When dealing with style, it is always more useful to take either an official style if one exists, or to use the one commonly adopted by the community of developers writing in a specific language.
You're lucky, for C#, there is an official style created by Microsoft. Another good thing is that Microsoft also developed a tool called StyleCop which checks if your code is valid.
Two of the rules are relevant to your question:
- SA1210: Using directives must be ordered alphabetically by namespace.
- SA1208: System using directives must be placed before other using directives.
In other words, namespaces starting by
System. always come first, ordered alphabetically, and all other namespaces, also ordered alphabetically, come second. There is no empty line between the two. The code you quoted in your question is a perfect illustration of this style.
The one I suggest has a few benefits:
It can be applied automatically instead of a manual choice of which of the usings is more important. Actually, this is the one which is enforced automatically in Visual Studio when you ask to reorder the usings. Having one thing less to think about during development allows you to focus on things that really matter, such as the quality of your code.
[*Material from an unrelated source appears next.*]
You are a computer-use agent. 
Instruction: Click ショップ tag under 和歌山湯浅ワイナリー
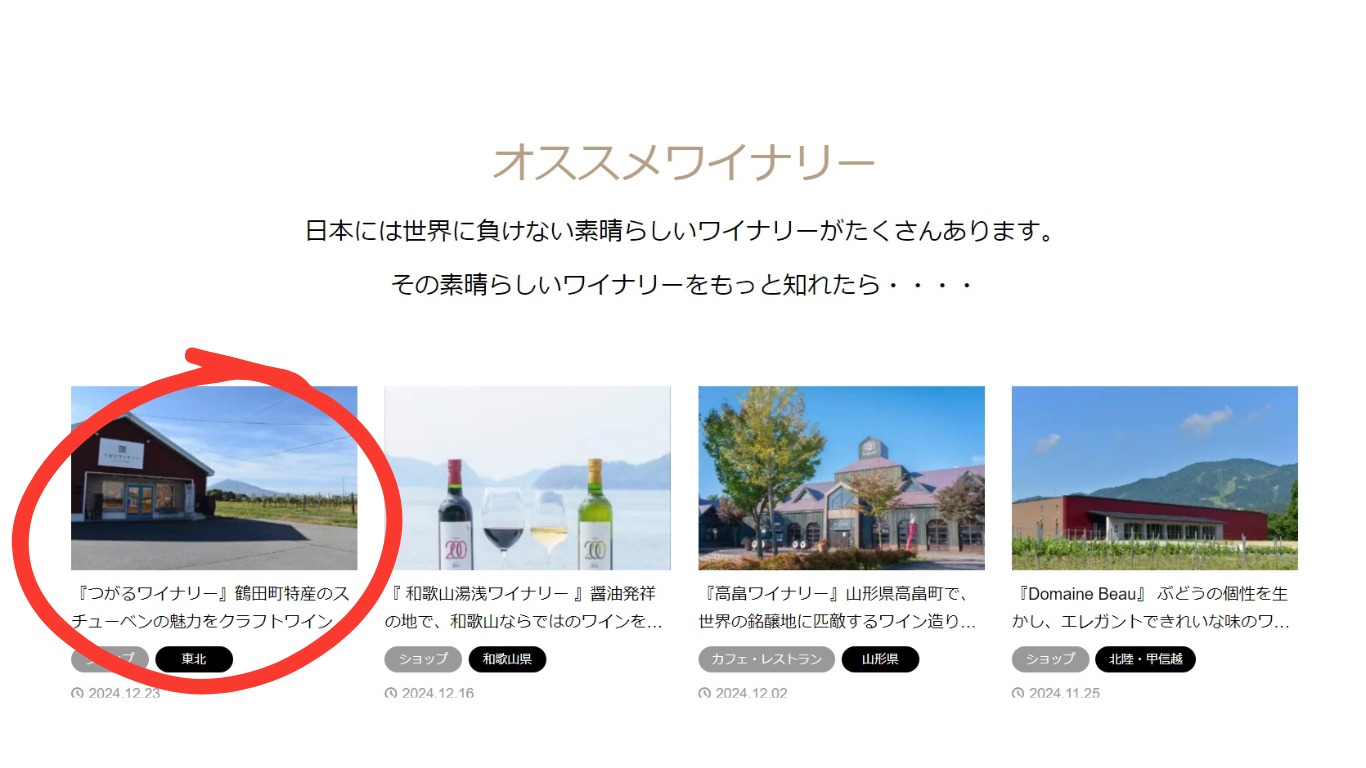[423, 659]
It can be checked (for instance during a commit).
There would be no pointless discussions among your colleagues about the importance of the respective namespaces.
There is, however, a major drawback:
- If you rename a namespace, it would often happen that it would create havoc in your well-ordered lists of usings in other files. While Visual Studio makes it very easy to reorder namespaces in a single file, it doesn't help at all when it comes to applying the order in all the files of a project (and if I'm not mistaken, Visual Studio won't bother fixing the order of the namespaces when renaming one).
The one I suggest has the following benefits:
Here again, Visual Studio support comes up handy. It can be difficult if I have to waste my time reordering the namespaces by hand (or slow my IDE by installing CodeRush or Resharper).
A newcomer won't have to learn a different style from the one commonly used by the industry. This, alone, is enough to avoid this style.
StyleCop checks this style automatically. If Olivier's style has to be used, one should develop a custom rule for StyleCop. Nothing impossible, but still additional work to do.
The drawback is:
- The relative mix between in-house namespaces and third-party namespaces. This could be an issue if in-house namespaces are named inconsistently; if they are all prefixed by the name of your company, they are necessarily together when ordered alphabetically anyway.